26: ◆AsngP.wJbI[saga]
2019/06/10(月) 20:52:54.66 ID:9pdDfgPfo
「そうだよ。 これなら、頑張って日本語を勉強していた昔の思い出とリンクして、言葉そのものも思い出しやすくなるんじゃないかと思ってな」
「?」
「つまりだな……エミリー。 俺たちと一緒に、もう一度、日本語の勉強をしてみないかってことなんだ」
伊織が俺の言ったことを伝えると、ほんの少しだけエミリーの表情が曇ったように映った。
「エミリー……大変なのは十分分かってるつもりだし、やってみてお前がキツいと思ったり辛かったりするなら強制はしない。

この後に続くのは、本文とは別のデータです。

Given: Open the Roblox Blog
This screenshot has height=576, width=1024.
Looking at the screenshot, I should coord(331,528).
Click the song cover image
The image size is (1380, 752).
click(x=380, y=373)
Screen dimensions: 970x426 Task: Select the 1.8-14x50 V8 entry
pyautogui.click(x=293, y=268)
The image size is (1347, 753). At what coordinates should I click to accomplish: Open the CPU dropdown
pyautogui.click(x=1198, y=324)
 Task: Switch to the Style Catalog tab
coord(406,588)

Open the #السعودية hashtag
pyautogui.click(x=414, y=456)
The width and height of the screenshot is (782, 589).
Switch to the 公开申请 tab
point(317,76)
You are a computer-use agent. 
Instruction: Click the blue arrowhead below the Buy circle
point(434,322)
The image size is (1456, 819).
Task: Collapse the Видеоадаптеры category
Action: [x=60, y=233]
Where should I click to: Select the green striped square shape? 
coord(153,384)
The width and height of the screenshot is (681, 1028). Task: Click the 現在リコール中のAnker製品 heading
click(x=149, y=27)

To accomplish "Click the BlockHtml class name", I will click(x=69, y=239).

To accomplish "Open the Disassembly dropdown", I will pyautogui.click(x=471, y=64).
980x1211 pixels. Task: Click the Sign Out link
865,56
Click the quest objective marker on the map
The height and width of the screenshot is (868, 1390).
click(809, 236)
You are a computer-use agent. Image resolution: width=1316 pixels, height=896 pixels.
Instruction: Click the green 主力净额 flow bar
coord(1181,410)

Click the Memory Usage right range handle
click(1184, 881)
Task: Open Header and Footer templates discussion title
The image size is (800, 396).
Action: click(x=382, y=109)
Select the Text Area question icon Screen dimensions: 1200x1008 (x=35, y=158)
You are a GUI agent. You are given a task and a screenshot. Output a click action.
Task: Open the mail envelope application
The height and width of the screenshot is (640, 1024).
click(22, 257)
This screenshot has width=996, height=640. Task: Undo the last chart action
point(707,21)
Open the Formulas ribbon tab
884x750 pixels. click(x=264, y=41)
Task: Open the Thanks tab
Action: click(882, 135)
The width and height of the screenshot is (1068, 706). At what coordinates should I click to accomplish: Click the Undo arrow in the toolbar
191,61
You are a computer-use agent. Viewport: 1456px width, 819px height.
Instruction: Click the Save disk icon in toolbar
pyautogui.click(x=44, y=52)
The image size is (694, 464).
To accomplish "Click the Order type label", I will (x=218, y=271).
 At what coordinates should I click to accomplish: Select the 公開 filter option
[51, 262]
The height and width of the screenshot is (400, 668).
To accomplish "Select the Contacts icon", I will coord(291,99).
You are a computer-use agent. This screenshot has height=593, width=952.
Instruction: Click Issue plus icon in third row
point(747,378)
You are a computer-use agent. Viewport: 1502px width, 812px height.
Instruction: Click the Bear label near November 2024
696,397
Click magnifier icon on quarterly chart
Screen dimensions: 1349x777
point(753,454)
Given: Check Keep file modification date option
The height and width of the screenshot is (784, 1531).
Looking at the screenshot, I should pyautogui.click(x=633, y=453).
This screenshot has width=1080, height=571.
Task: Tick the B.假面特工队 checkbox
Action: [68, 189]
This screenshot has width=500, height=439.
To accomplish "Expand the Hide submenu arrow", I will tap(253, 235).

ただ、『辞めたくない』って言ってくれたよな。 だから、俺はお前がもう一度ステージに立てるようにしなきゃならない。
元に……いつものエミリーに戻ってほしいんだ」
「…………」
「医者の先生も言っていたけど、エミリーは日本語が分からなくなったわけじゃない。
思い出せないだけなんだ。 これは思い出すためのきっかけを作るためにやるんだ」
エミリーは申し訳なさそうに眉をひそめ、目を閉じて首を横に一回振った。
「《……私、こうなってからずっと皆さんに迷惑をかけてばかりで……》」
「《迷惑だなんて思わないで》」
伊織がぴしゃりと返す。
「《私たち皆エミリーが元に戻るのを待ってるし、そのために何だってするわよ。
一番辛いのはアンタなのよ、そのことを負担に感じる必要なんてないもの》」
「but...」
「《きっと765プロの他の誰かがこうやって大変な目に遭えば、アンタも同じように力を貸すでしょう?》」
「…………」
「《だからエミリーは自分の気持ちだけ考えればいいの。 わかった?》」
「《……ありがとうございます》」
エミリーはいっそう下を向いて絞り出すようにそう言ってから、今度はゆっくり顔を上げて伊織を見つめた。
「《私も、また皆さんと以前のようにお話がしたいです。
またステージに立ちたいです……頑張って、思い出したい……です》」
伊織は嬉しそうにエミリーの肩をポンと叩いてにひひ、と笑ってみせた。